Fragment źródłowy:

Odporność. Największa patologia w grze / pozostałość po nieudolnych mechanikach HC.

+
A jaki chcesz mieć wpływ? Jaki sens ma wkładanie do decku (w ogóle tworzenie takiej karty) karty pod 1 frakcję?
Jaki sens ma buffowanie brązów pozostałych frakcji pod 1 frakcję? Chce mieć taki wpływ bo zdobywanie monet w przeciwienstwie do tego co tu piszecie to kaszka z mleczkiem. Dlaczego (jak ktoś tu wyżej zaznaczył) nie mogę sobie w KP chomikować ładunków, w SC chomikować punktów do zbuffowania jednostki w ostatnim ruchu, w SK ładunków żeby zadać obrażenia w ostatnim ruchu czy w NG punktów trucizny czy dawania jednostkom przeciwnika statusu szpieg żeby w kluczowych ruchach sobie czerpać korzyści?
Gdyby były takie możliwości to wtedy i powstałyby karty typu wykradnij przeciwnikowi x ładunków ze skarbca itd
Ja nie wiem jak można porównywać w ogóle te zbieranie monet i WYDAWANIE NA NIE CENNYCH PUNKTÓW PROWIZJI HOLA HOLA do przykładowo generowania ładunków na dumie foltesta czy ustawianiu stołu pod shirru. Kumulujesz sobie monetki i przeciwnik nie może nic z tym zrobić. Możesz mu klepać lżejsze silniczki kartami zbrodni i zyskujesz hajs, jak masz nagrody powyznaczane- zyskujesz hajs, umiejki dowódców i mrowie pasywek- zyskujesz hajs w woreczku i czekasz na dogodny moment by przywalić jakimś swingiem bądź jakimś 5,6,7 prowizyjnym gniotem zniszczyć mu cały stół.
Nie ma perpetum mobile? a u hammelfarta się nie da zrobić czegoś takiego? stwórz jednostke, zyskaj monety za każdym razem jak tworzysz.
 
Last edited:
No bo są dwie drogi zrównania frakcji. Można silniejsza osłabiać, albo słabsze wzmacniać.
 
Przecież pod Shiru robisz czasem cały deck...a tutaj kolesie robią samo dobre i na zupełnym luzie.

Chcesz mi powiedzieć, że pod nagrody nie robi się całego decku? Że to są dwie karty na krzyż w talii i robią swing za kilkadziesiąt punktów?

Moim zdaniem mechanika nagrody nie jest problemem. Problemem jest wbudowany Zapał w każdą jednostkę z Opłatą oraz brak sensownych kart do oczyszczania jednostek poza Wieszczkami w Nilfgaardie oraz Kalkseinem w Syndykacie.
Post automatically merged:

No bo są dwie drogi zrównania frakcji. Można silniejsza osłabiać, albo słabsze wzmacniać.

Wymagania zadania: Przepisz z powyższej dyskusji o mechanikach gry fragment od „Moim zdaniem mechanika” do „Kalkseinem w Syndykacie.” włącznie, zastępując w nim „Zapał” wyrazem „Pancerz”. Pozycje zamieszczone dalej nie będą potrzebne.

Wyodrębnione pozycje:

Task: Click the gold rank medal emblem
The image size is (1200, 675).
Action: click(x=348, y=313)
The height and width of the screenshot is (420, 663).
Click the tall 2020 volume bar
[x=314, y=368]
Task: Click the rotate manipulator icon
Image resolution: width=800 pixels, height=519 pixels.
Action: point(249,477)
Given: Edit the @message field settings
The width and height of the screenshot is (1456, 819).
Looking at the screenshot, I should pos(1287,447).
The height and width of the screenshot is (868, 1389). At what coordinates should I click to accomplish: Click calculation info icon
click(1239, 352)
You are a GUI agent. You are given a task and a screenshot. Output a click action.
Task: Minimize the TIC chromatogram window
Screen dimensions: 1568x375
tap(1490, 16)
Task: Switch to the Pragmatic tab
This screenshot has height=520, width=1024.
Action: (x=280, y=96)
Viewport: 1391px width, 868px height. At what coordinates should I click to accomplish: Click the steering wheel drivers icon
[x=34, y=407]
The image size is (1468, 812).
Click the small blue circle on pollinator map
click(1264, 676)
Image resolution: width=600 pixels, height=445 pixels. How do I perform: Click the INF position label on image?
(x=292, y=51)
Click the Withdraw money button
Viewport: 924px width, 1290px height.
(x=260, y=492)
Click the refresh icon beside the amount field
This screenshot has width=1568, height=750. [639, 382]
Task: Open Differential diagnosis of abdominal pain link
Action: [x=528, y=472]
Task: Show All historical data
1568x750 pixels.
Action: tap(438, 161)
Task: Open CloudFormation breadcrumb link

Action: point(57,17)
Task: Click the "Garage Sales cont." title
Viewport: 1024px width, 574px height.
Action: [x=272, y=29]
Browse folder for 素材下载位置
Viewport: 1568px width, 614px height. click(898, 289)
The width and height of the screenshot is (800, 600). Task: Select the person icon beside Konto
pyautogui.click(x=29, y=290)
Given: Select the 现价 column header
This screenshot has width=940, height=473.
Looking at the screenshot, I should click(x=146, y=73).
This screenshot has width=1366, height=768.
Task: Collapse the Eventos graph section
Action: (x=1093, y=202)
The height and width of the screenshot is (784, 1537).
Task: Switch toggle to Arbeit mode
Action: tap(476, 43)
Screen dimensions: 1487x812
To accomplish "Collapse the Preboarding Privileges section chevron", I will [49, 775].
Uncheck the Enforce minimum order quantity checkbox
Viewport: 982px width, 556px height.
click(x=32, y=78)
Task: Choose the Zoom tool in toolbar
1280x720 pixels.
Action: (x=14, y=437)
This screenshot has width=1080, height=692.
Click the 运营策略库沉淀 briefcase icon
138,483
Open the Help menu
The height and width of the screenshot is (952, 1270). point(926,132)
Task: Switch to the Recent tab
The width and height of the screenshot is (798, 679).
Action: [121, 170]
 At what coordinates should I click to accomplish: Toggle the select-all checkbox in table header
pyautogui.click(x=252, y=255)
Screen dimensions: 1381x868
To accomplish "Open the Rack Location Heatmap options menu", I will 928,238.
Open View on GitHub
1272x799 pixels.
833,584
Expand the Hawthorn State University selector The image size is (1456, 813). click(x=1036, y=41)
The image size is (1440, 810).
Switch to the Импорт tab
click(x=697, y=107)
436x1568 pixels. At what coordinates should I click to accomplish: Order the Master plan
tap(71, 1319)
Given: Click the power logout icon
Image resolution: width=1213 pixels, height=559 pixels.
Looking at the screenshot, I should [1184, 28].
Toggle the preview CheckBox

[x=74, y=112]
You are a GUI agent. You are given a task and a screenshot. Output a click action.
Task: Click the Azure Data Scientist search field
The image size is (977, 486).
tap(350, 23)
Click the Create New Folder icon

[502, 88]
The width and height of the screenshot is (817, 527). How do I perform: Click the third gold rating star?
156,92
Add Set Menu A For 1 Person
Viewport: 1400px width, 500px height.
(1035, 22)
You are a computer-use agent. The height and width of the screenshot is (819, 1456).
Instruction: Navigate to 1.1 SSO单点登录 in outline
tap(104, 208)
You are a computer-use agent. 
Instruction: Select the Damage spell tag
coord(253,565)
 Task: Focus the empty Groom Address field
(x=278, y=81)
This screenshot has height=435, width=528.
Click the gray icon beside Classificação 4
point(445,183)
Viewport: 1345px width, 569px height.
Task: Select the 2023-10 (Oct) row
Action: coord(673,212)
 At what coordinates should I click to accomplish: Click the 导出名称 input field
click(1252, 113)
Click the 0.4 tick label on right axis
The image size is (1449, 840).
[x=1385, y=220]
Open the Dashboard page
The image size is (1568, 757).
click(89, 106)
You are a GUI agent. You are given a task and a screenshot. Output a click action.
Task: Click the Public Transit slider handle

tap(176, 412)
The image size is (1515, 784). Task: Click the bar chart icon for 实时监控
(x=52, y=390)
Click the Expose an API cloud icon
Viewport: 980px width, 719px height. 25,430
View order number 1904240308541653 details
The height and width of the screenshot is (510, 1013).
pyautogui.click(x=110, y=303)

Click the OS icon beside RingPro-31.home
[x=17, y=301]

Odpowiedź:
Moim zdaniem mechanika nagrody nie jest problemem. Problemem jest wbudowany Pancerz w każdą jednostkę z Opłatą oraz brak sensownych kart do oczyszczania jednostek poza Wieszczkami w Nilfgaardie oraz Kalkseinem w Syndykacie.